Peace, love and good eats; from our empty nest to yours.
Mr. EN’s Take on This Recipe: Surprise! Mr. EN was out of town when I made this so I shared it with my 88 year old, 100% Italian mother who said: “This is good. What kind of cheese is in the polenta? That’s not Parmesan.” 😊
Easy Shrimp and Grits (Polenta)
Yield 2 servings
- 10-12 shrimp (size 26-30) raw, peeled and deveined
- 3-4 slices bacon, raw, chopped
- ½ cup coarse ground grits/cornmeal
- 1 cup low-sodium chicken stock or broth
- 1 cup water
- ¾ cup, high-quality, sharp cheddar cheese, grated
- 1 tablespoon butter
- ¼ teaspoon ground cayenne pepper
- smoked paprika
- crushed red pepper flakes
- 1 large clove garlic, crushed
- 1-2 teaspoons fresh lemon juice
- ¼-1/2 cup thinly sliced green onions
- 2 tablespoons chopped parsley
- In a medium size pot, bring water and stock or broth to a boil.

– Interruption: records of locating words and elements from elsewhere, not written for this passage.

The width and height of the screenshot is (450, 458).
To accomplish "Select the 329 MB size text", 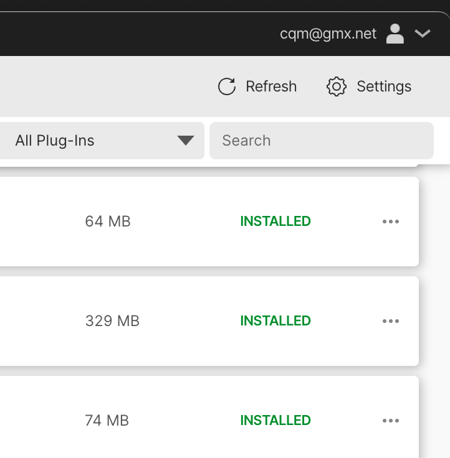I will [112, 321].
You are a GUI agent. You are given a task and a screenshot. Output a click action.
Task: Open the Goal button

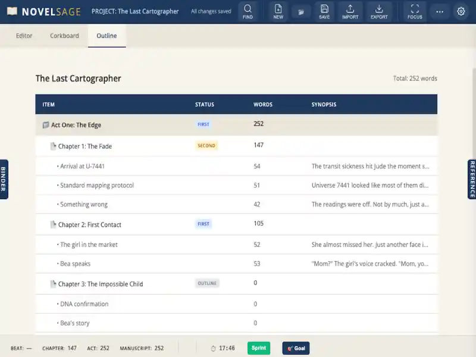click(x=296, y=348)
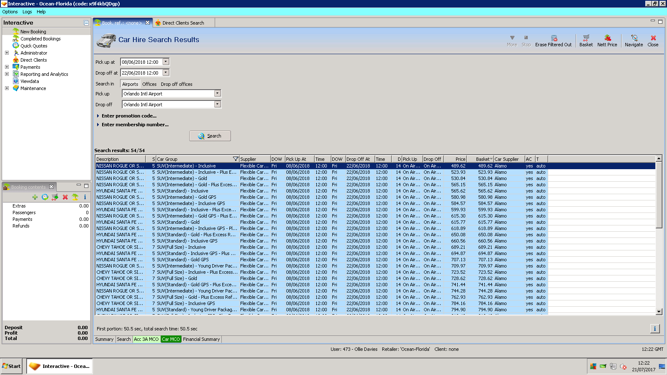Select the Offices search-in option
Image resolution: width=667 pixels, height=375 pixels.
(149, 84)
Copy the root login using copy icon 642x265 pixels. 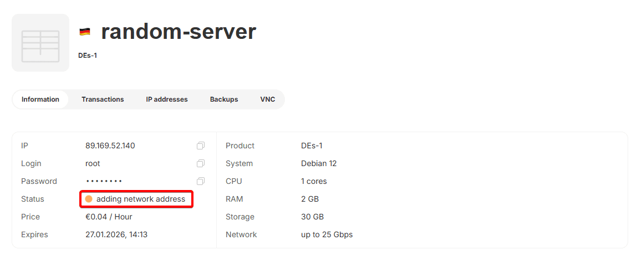201,163
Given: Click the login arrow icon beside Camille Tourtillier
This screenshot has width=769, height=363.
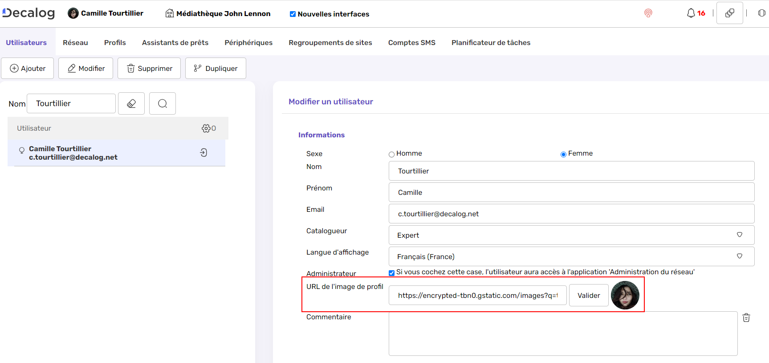Looking at the screenshot, I should pyautogui.click(x=203, y=153).
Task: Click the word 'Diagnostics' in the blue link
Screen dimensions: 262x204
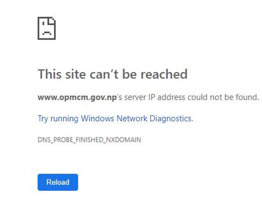Action: (x=171, y=119)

- Add cayenne pepper, a dash of salt and a light sprinkling of crushed red pepper flakes.
- Stir in the grits and cook, stirring often, over medium low-heat, until water is absorbed, about 20 to 25 minutes.
- While the grits are cooking (keep stirring them though!) pat the shrimp dry and sprinkle with a little salt, pepper, and smoked paprika.
- Fry the bacon in a large skillet until browned; drain well and remove from pan.
- In the same pan that you cooked the bacon in (with a little bacon grease left in it) add the shrimp. Cook until the shrimp slightly browns on one side, then flip the shrimp over and add the lemon juice, chopped bacon, parsley, scallions, and garlic. (Hold just a little cheese, scallions and parsley back for garnish.) Sauté for 3 minutes more.
- When done, remove the cooked grits/polenta from heat and stir in the butter and cheese.
- Divide the shrimp mixture and cooked grits into two portions and sprinkle with a little extra cheese, parsley and scallions.
- To lower the sodium use water or zero-sodium stock or broth and low-sodium bacon and cheese. You can also skip the added salt.
- If you love garlic (I do!) add 2-3 cloves of smashes roasted garlic to the grits/polenta near the end of the cooking time.
Serving Size about 1 1/2 cups
Amount Per Serving
% Daily Value
Total Fat 24 g
Unsaturated Fat 12 g
Cholesterol 124 mg
Sodium 911 mg
Total Carbohydrates 35 g
Dietary Fiber 2 g
Protein 30 g
* Percent Daily Values are based on a 2,000 calorie diet. Your daily values may be higher or lower depending on your calorie needs.